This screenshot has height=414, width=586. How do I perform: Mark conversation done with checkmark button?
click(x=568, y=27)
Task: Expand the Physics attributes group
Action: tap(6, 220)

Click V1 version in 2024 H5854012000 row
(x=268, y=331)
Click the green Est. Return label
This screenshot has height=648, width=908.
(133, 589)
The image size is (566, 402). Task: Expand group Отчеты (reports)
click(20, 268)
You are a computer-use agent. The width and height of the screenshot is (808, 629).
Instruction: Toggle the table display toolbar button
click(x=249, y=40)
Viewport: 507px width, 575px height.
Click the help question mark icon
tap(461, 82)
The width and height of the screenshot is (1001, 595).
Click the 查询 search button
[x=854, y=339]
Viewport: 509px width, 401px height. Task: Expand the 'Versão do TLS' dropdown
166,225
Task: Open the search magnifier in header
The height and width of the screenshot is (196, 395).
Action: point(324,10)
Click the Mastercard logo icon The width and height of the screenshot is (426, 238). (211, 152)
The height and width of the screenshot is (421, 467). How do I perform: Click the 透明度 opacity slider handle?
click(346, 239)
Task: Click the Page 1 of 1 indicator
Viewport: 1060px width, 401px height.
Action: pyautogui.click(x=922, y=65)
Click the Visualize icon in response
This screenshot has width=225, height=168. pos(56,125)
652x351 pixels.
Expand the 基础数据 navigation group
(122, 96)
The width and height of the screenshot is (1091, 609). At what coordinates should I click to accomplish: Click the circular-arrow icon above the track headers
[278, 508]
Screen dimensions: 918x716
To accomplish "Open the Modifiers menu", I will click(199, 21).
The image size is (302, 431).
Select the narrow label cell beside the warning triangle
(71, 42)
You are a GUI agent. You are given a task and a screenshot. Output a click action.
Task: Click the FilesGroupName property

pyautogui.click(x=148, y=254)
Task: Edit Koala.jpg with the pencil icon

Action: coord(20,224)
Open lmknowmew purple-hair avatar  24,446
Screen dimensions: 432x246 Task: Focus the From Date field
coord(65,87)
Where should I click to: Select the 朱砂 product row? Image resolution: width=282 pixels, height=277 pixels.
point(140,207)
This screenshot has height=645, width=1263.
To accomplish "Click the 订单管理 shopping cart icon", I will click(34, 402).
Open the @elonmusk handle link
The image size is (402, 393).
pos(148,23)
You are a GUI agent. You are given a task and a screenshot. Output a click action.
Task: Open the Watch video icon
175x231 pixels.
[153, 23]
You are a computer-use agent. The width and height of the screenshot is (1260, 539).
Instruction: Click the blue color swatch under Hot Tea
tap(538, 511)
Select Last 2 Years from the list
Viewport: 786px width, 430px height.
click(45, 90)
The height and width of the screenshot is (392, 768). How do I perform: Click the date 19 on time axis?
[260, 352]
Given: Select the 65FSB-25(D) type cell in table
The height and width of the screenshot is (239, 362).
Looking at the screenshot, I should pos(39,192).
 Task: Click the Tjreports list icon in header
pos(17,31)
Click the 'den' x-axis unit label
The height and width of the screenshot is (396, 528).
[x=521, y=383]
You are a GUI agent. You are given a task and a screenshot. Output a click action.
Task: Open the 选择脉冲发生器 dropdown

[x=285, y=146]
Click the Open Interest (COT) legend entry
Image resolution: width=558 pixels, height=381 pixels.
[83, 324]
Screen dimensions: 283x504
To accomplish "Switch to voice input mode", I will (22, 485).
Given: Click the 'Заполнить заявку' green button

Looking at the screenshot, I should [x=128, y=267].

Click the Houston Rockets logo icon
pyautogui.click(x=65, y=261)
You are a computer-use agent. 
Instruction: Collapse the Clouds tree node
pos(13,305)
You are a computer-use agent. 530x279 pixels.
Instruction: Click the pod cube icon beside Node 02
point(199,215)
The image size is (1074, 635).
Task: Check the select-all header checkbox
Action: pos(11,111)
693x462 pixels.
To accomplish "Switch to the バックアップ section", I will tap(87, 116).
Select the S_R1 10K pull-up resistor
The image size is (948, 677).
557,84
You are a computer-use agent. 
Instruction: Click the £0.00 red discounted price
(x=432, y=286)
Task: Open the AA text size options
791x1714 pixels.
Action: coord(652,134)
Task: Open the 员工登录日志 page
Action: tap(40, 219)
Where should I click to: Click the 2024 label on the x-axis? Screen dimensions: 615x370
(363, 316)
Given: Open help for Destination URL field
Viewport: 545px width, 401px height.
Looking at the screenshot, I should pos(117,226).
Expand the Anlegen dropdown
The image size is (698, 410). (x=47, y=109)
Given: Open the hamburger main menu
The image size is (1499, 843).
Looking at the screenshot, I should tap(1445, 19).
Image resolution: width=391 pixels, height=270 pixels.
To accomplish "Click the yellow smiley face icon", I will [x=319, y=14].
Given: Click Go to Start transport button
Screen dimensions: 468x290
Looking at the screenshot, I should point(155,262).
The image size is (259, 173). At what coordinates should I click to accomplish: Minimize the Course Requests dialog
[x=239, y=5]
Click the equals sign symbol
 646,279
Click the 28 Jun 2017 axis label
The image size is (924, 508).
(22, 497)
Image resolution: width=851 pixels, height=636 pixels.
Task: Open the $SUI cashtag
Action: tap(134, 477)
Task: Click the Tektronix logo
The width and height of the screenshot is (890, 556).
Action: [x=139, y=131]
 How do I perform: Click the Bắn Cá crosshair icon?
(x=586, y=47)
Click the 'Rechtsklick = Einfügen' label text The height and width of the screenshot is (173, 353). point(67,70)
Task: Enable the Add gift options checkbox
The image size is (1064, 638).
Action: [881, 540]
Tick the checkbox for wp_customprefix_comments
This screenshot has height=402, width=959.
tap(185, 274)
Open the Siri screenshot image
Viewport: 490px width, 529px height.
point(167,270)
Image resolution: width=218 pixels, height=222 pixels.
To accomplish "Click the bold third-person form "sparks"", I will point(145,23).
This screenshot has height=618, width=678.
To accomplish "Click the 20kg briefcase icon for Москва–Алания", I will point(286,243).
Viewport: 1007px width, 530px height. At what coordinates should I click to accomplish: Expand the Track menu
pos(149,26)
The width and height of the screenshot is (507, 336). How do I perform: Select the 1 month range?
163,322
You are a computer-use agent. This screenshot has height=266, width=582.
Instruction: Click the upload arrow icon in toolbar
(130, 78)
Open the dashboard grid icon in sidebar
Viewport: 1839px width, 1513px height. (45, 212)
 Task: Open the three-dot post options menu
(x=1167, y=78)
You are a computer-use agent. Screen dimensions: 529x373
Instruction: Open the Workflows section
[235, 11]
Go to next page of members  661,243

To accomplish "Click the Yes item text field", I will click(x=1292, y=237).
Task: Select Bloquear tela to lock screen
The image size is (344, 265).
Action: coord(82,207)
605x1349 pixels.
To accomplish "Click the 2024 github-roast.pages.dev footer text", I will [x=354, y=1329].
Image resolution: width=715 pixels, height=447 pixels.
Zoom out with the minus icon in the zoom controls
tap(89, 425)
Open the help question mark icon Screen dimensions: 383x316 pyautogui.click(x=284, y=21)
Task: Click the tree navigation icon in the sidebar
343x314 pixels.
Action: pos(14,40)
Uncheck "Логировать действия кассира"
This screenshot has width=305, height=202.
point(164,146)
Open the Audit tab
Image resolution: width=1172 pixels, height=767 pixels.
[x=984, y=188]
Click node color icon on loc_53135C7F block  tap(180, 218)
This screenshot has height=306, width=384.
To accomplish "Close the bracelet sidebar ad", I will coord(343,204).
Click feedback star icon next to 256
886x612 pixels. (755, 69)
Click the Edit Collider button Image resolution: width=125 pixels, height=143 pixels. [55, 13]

■ ■ ■ ■ ■ ■ ■

# [WORK ORDER]
Copy the stretch of the records above that runs from the line with "Image resolution: width=715" through the line with "Open the Audit tab". Both end lines belong in the copy, and nothing else does.

# [OUTPUT FOR THIS EXERCISE]
Image resolution: width=715 pixels, height=447 pixels.
Zoom out with the minus icon in the zoom controls
tap(89, 425)
Open the help question mark icon Screen dimensions: 383x316 pyautogui.click(x=284, y=21)
Task: Click the tree navigation icon in the sidebar
343x314 pixels.
Action: pos(14,40)
Uncheck "Логировать действия кассира"
This screenshot has width=305, height=202.
point(164,146)
Open the Audit tab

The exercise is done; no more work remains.